Edit the items below so that "grid icon" becomes "grid button", and keep every other part of them unchanged.

> EXCERPTED DATA
start
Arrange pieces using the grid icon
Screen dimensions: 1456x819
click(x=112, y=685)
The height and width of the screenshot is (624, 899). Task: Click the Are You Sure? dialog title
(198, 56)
end
> EXERCISE RESPONSE
Arrange pieces using the grid button
Screen dimensions: 1456x819
click(x=112, y=685)
The height and width of the screenshot is (624, 899). Task: Click the Are You Sure? dialog title
(198, 56)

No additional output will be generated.